"... Une dure chute."
Succédant à l'épique tournage péruvien d'Aguirre et à un moyen métrage documentaire consacré au (futur double) médaillé d'or suisse de vol à ski Walter Steiner, Jeder für sich und Gott gegen alle (litt. "chacun pour soi et Dieu contre tous") se déroule plus paisiblement en Bavière. Mais Werner Herzog
ne rompt pas pour autant avec le mythe. Kaspar Hauser est, en effet, un
des personnages les plus énigmatiques du XIXe siècle, à l'égal du
légendaire "Homme au masque de fer" du centenaire précédent. Célébré
dans "Sagesse" par Paul Verlaine, "l'orphelin de l'Europe" ne pouvait qu'inspirer le réalisateur allemand comme il l'avait fait, avec un résultat très différent, pour son compatriote Robert A. Stemmle (surtout connu pour Berliner Ballade) avant lui. Sélectionné à Cannes en 1975, Jeder für sich... y a reçu trois prix dont le "Grand prix" du jury présidé par Jeanne Moreau.
Un
jeune adulte est claustré dans une cave depuis son plus jeune âge. Un
jour, l'homme, qui le nourrit de pain et d'eau, le revêt d'une veste,
lui enfile des bottes et l'emmène dans la ville de N. Il le laisse,
immobile, sur une des places, un livre de prières et un chapeau dans une
main, une lettre anonyme dans l'autre. Dans celle-ci, un habitant
intrigué par le personnage découvre un message adressé au commandant en
chef du "4e escadron du 6e régiment de chevau-légers" auquel le géniteur
de l'inconnu aurait appartenu. Identifié comme Kaspar Hauser
grâce aux seuls mots qu'il sache griffonner, le jeune homme est d'abord
logé dans une tour-prison avant d'être accueilli dans la brave famille
du gardien puis chez Monsieur Daumer. C'est au contact de ce dernier que Kaspar va apprendre à améliorer son discours, à lire, à écrire et même à jouer, certes maladroitement, du piano.

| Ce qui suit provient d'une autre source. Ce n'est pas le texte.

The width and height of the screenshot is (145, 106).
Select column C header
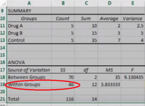point(86,3)
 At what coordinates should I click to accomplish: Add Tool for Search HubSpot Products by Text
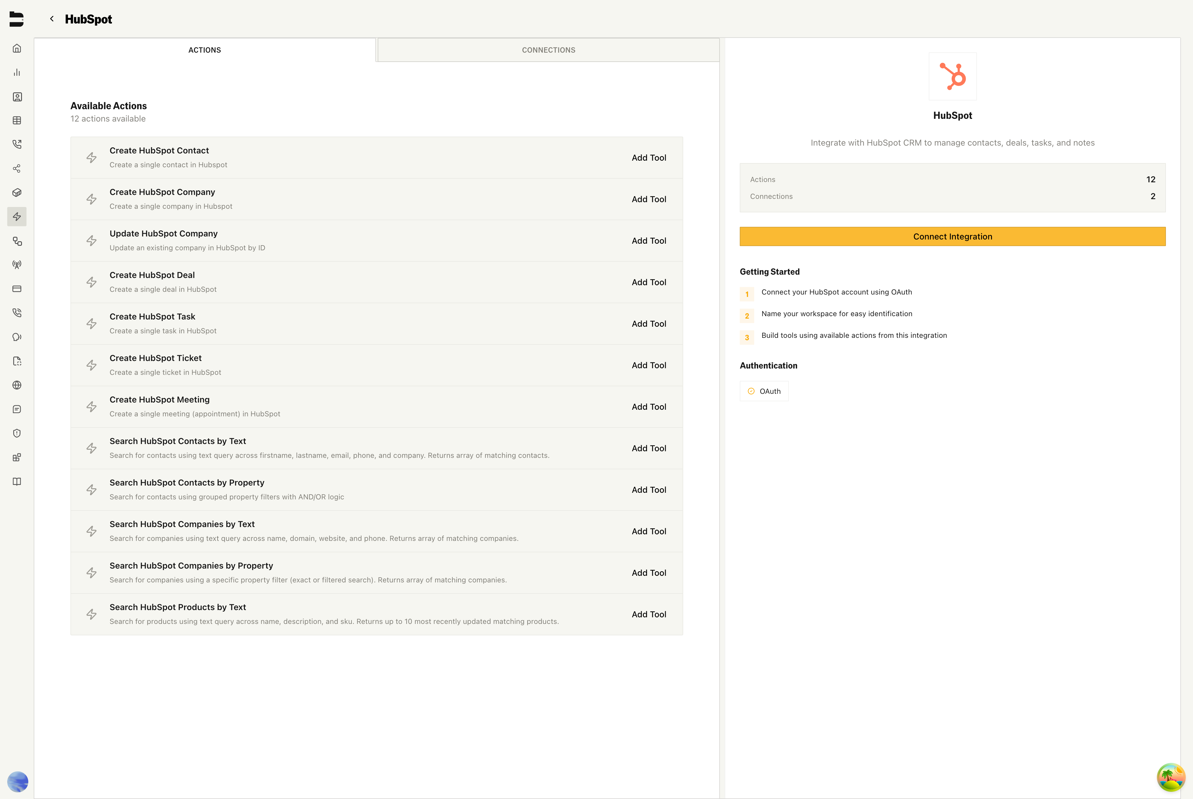[x=649, y=615]
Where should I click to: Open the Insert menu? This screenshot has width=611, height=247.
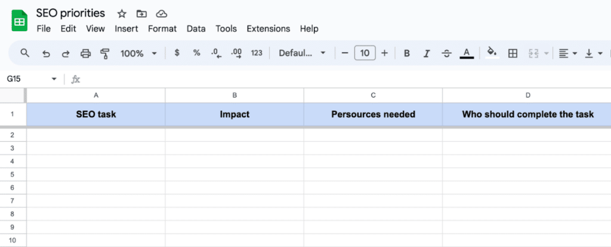coord(126,29)
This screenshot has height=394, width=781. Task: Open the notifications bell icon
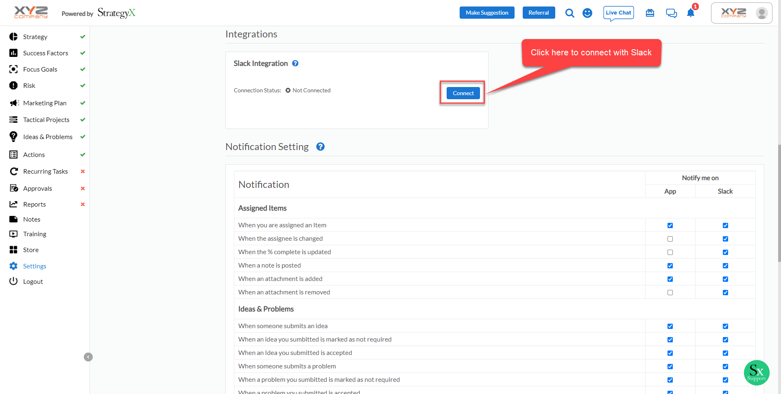(690, 13)
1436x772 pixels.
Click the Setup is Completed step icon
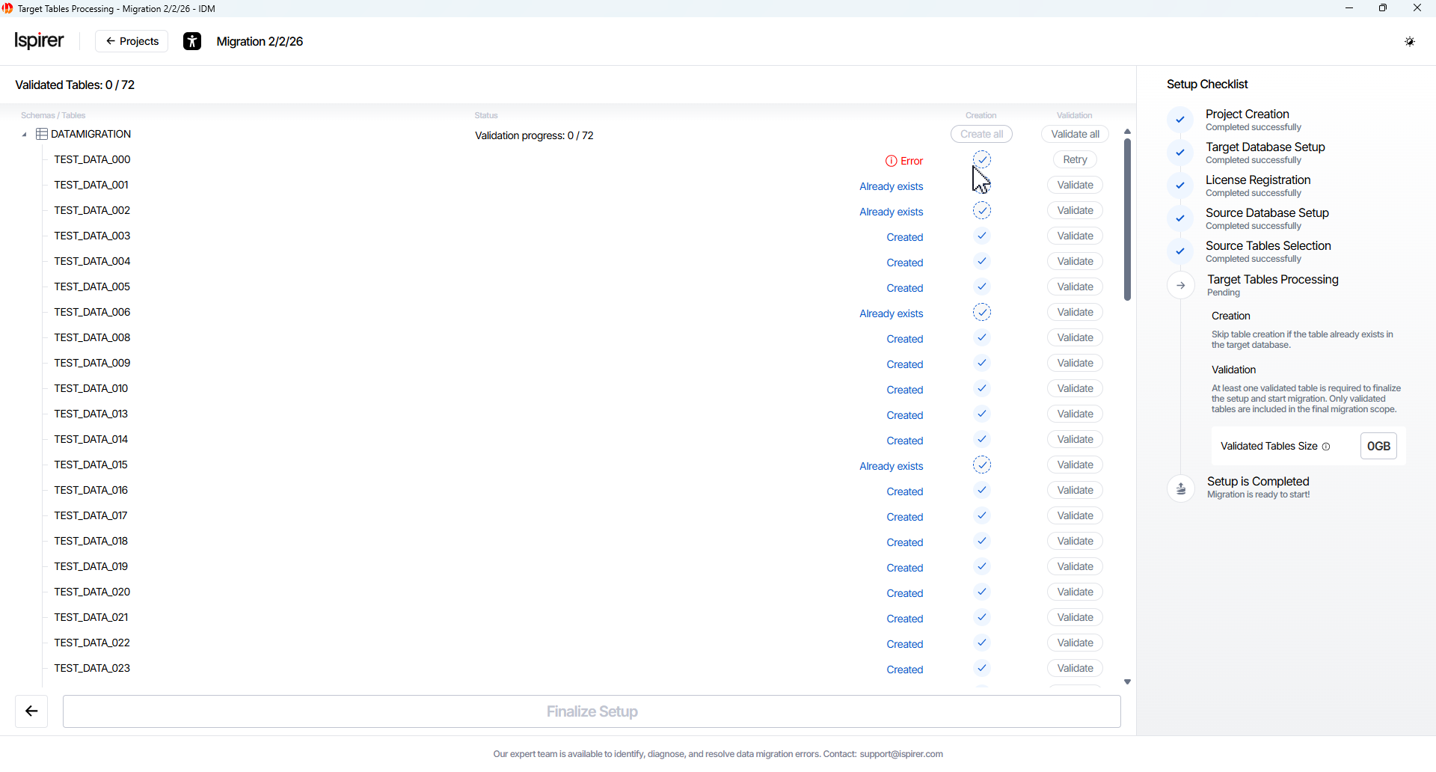[1181, 488]
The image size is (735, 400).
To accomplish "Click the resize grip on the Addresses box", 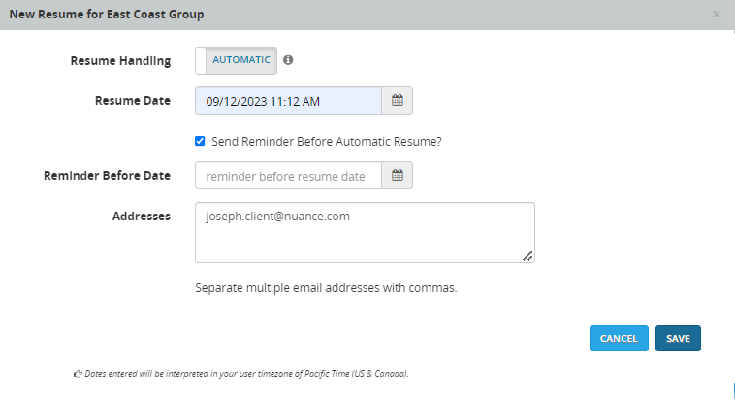I will coord(527,255).
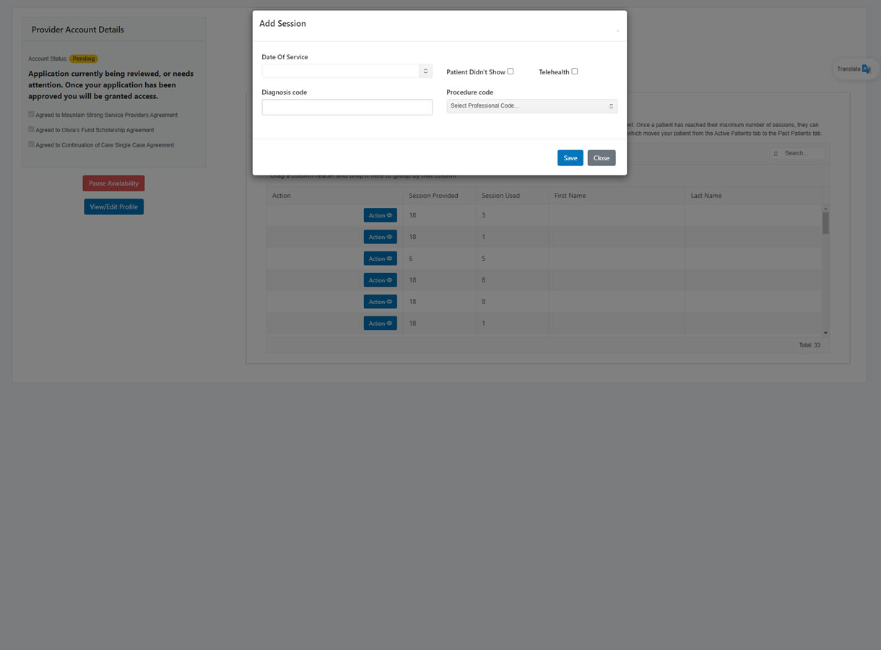Image resolution: width=881 pixels, height=650 pixels.
Task: Click into the Diagnosis code field
Action: (347, 107)
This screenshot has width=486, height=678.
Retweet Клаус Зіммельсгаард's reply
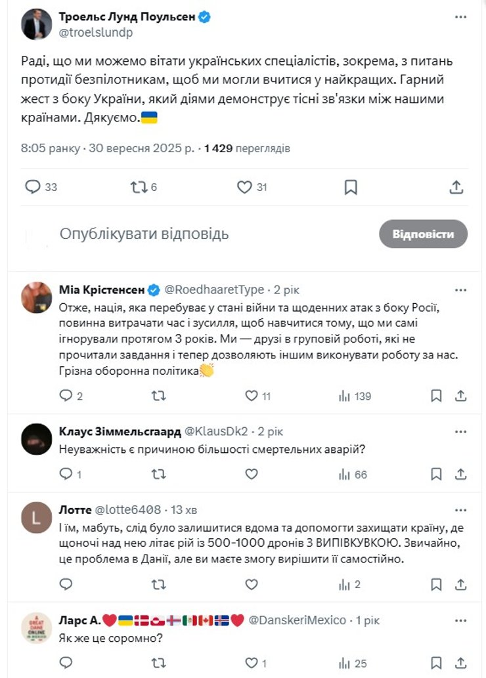click(x=157, y=473)
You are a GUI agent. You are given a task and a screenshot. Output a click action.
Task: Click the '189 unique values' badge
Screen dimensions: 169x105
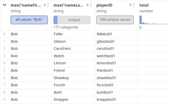point(115,20)
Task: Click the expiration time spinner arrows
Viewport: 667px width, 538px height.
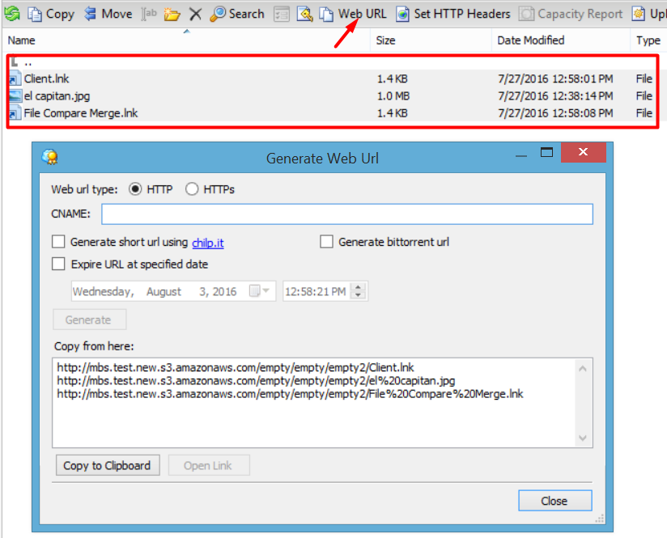Action: [359, 291]
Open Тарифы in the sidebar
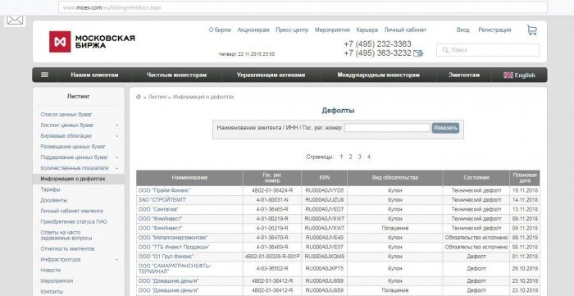The height and width of the screenshot is (296, 574). [x=50, y=189]
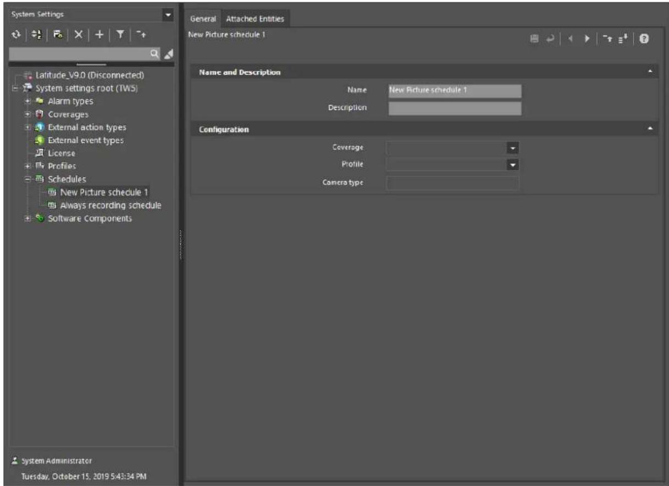This screenshot has width=669, height=486.
Task: Select Always recording schedule in tree
Action: coord(110,205)
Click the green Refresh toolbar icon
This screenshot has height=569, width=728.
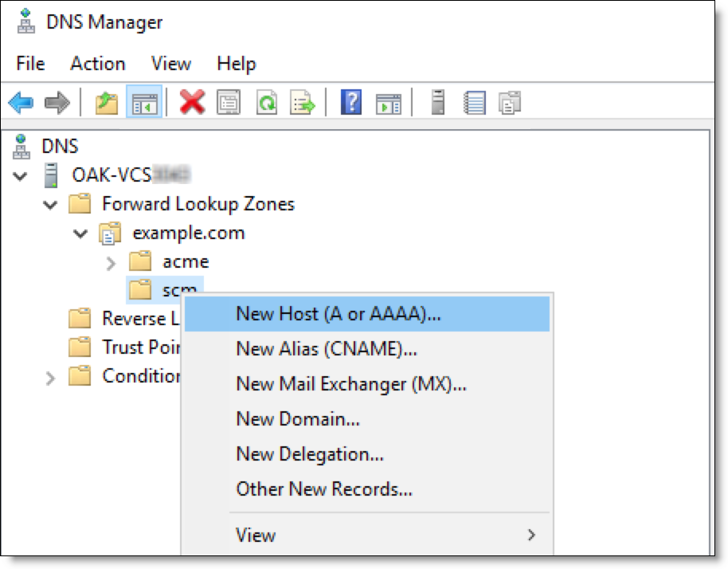(267, 102)
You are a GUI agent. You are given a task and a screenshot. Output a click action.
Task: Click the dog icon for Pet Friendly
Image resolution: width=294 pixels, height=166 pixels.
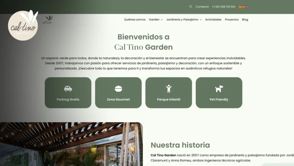click(219, 88)

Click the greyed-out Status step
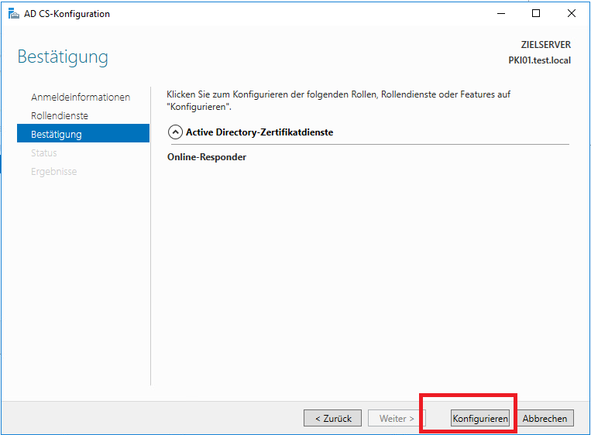click(x=44, y=153)
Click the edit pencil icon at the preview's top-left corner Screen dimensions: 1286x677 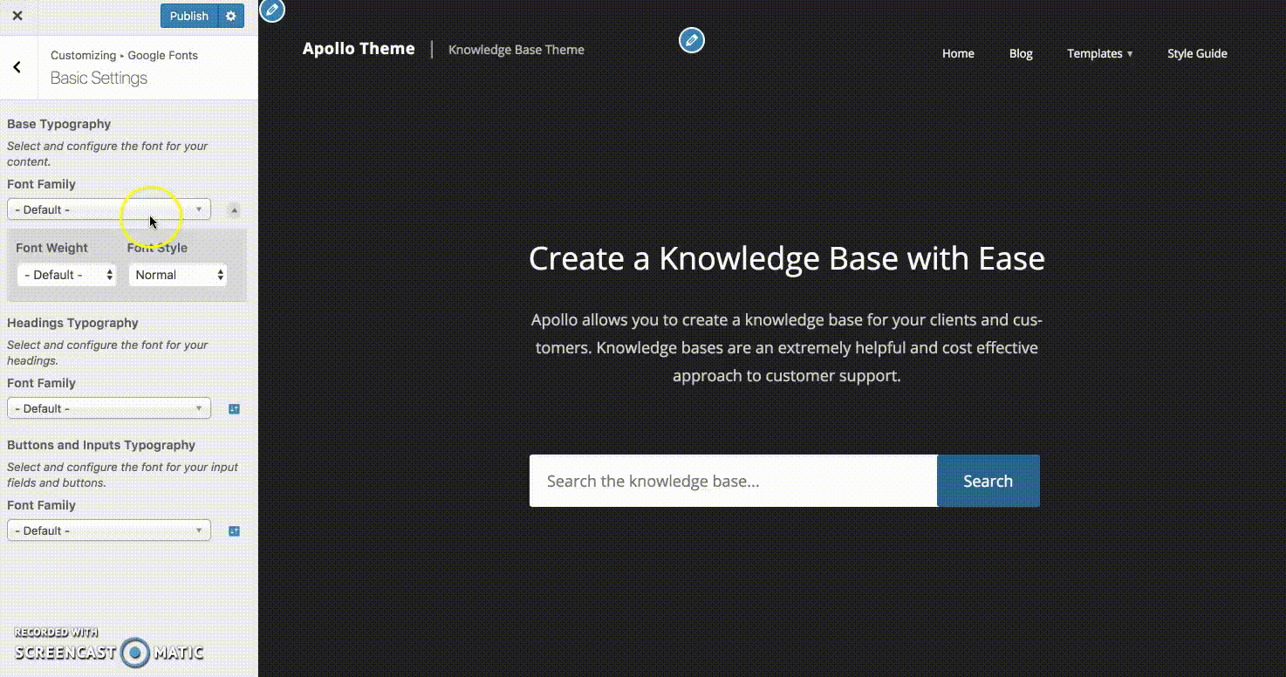coord(272,10)
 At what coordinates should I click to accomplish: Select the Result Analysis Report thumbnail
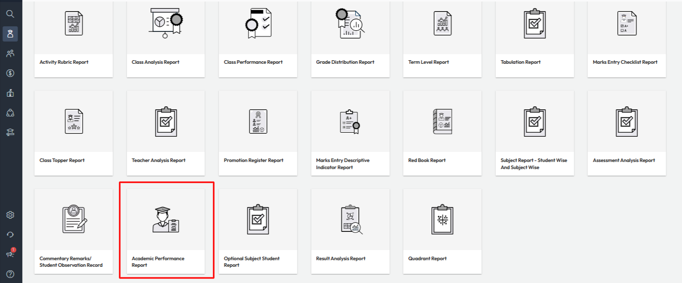pos(350,220)

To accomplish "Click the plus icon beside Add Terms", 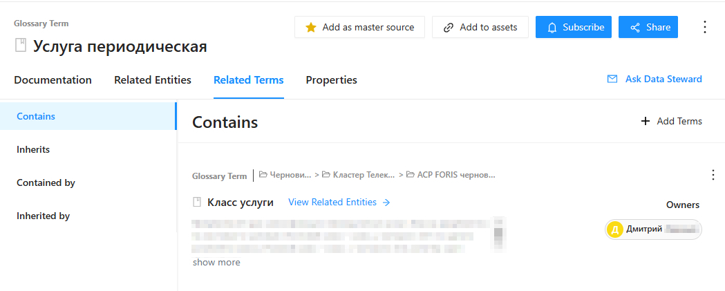I will pos(646,121).
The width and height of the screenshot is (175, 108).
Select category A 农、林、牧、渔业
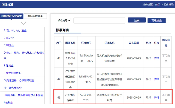[x=15, y=31]
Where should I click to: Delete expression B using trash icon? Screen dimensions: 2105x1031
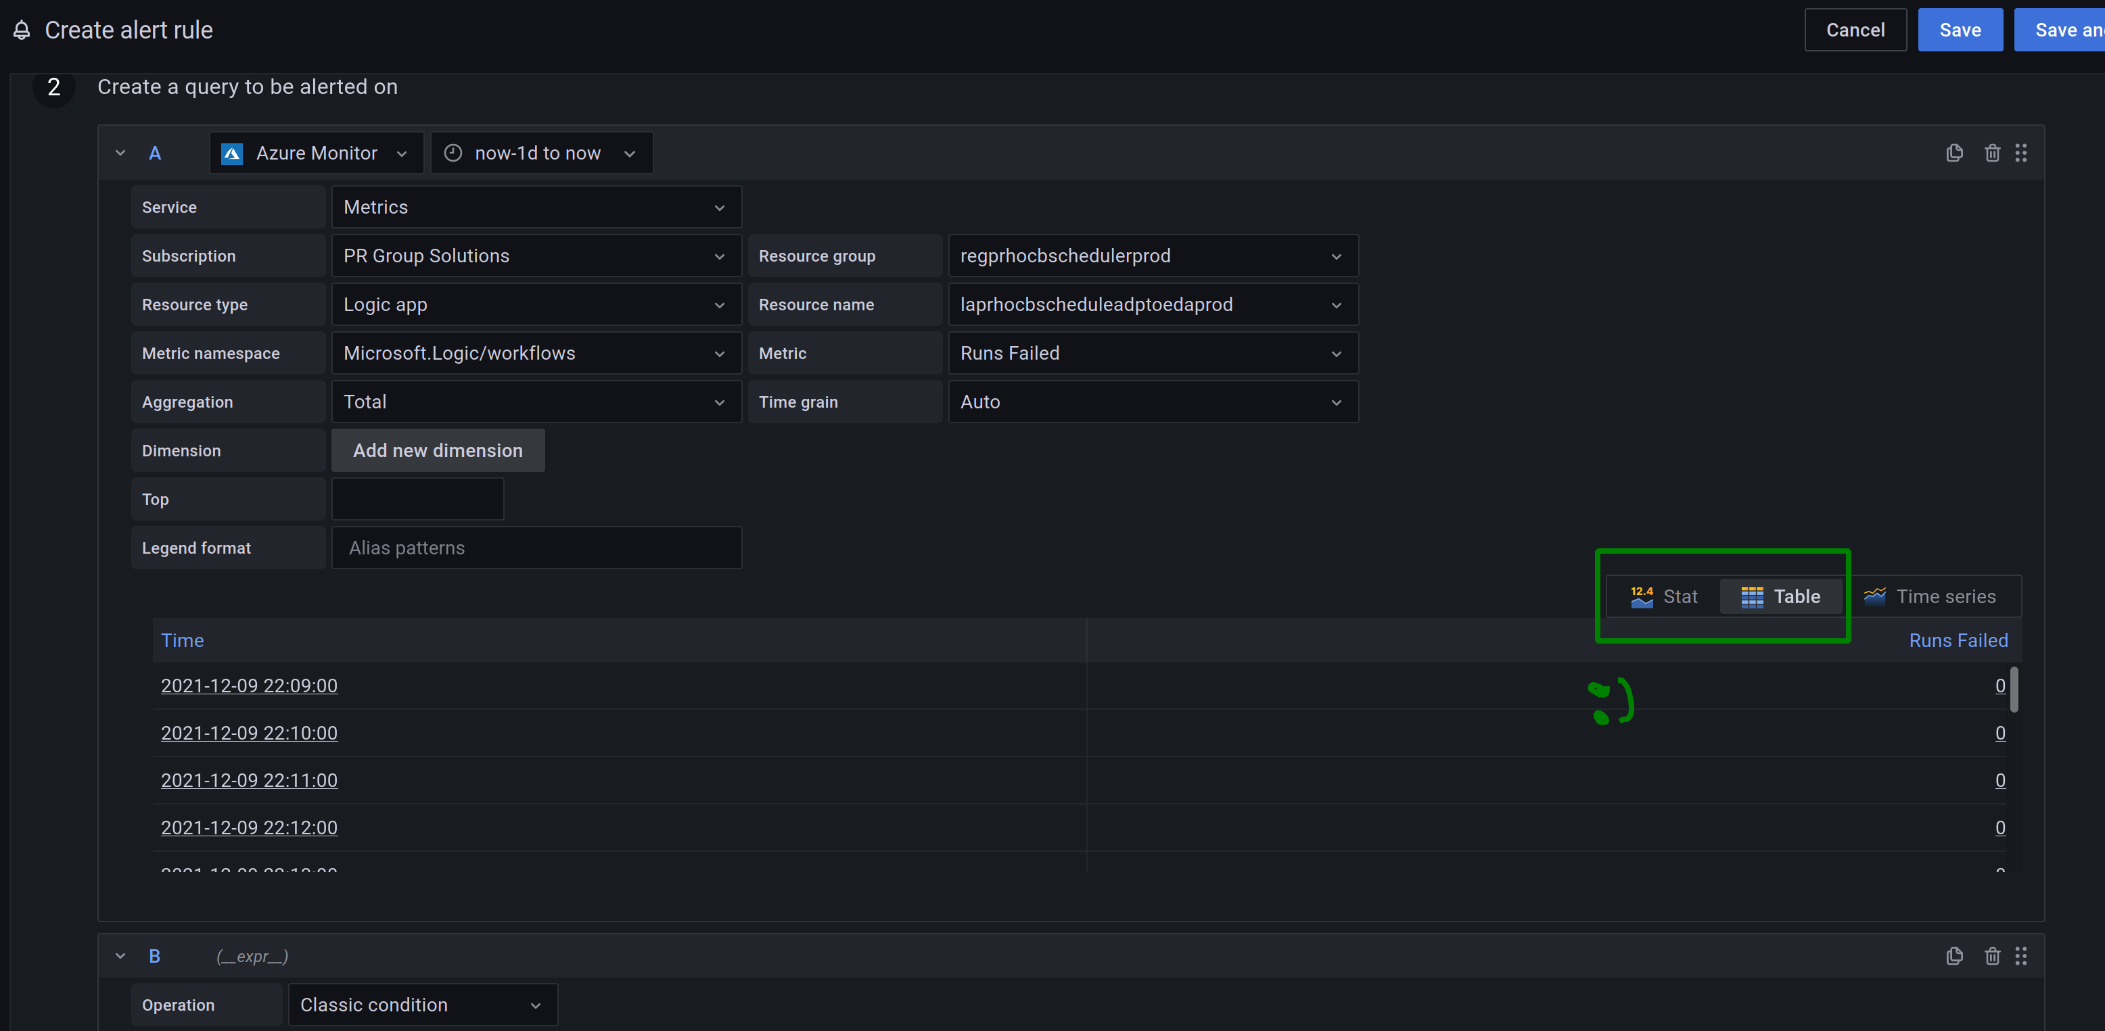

Ce n'est évidemment pas la dimension historico-dramatique de cet insolite personnage qui intéresse d'abord Werner Herzog.
Dans un souci de véracité, il n'aurait d'ailleurs pas arrêté son choix
sur un débutant quadragénaire pour incarner un adolescent de dix-sept
ans. Quatre ans après L'Enfant sauvage de François Truffaut,
ce n'est pas non plus la délicate et exclusive relation entre nature et
culture qui l'a primitivement incité à produire le film. Cet aspect
motivera en revanche la psychanalyste spécialiste de l'enfance Françoise
Dolto pour préfacer l'étude consacrée à Kaspar Hauser par le
criminaliste Anselm von Feuerbach, venu à Nuremberg quelques semaines
après sa subite apparition. Jeder für sich... est un tragique mais éclairant conte philosophique et moral où il est (encore) question de renaissance et d'aliénation. Sur fond de basculement du rapport de force entre religion et science*, Herzog développent une thématique assez proche de celle du bouc émissaire
que formulera en 1982 l'historien René Girard. La profonde lucidité que
possède, grâce à sa simplicité, sa sincérité et sa sensibilité, Kaspar
Hauser y constituerait le bien à l'origine de son sacrifice. Le film ne serait bien sûr pas aussi fort sans l'interprétation de Bruno S.chleinstein dont l'enfance n'a, hélas, rien à envier à celle de son personnage.
___
*dans le siècle où l'industrialisation et la démocratie vont
triompher, l'une déclare : "s'il ne comprend pas, qu'il croie !",
l'autre affirme : "je n'ai pas appris à comprendre mais à déduire."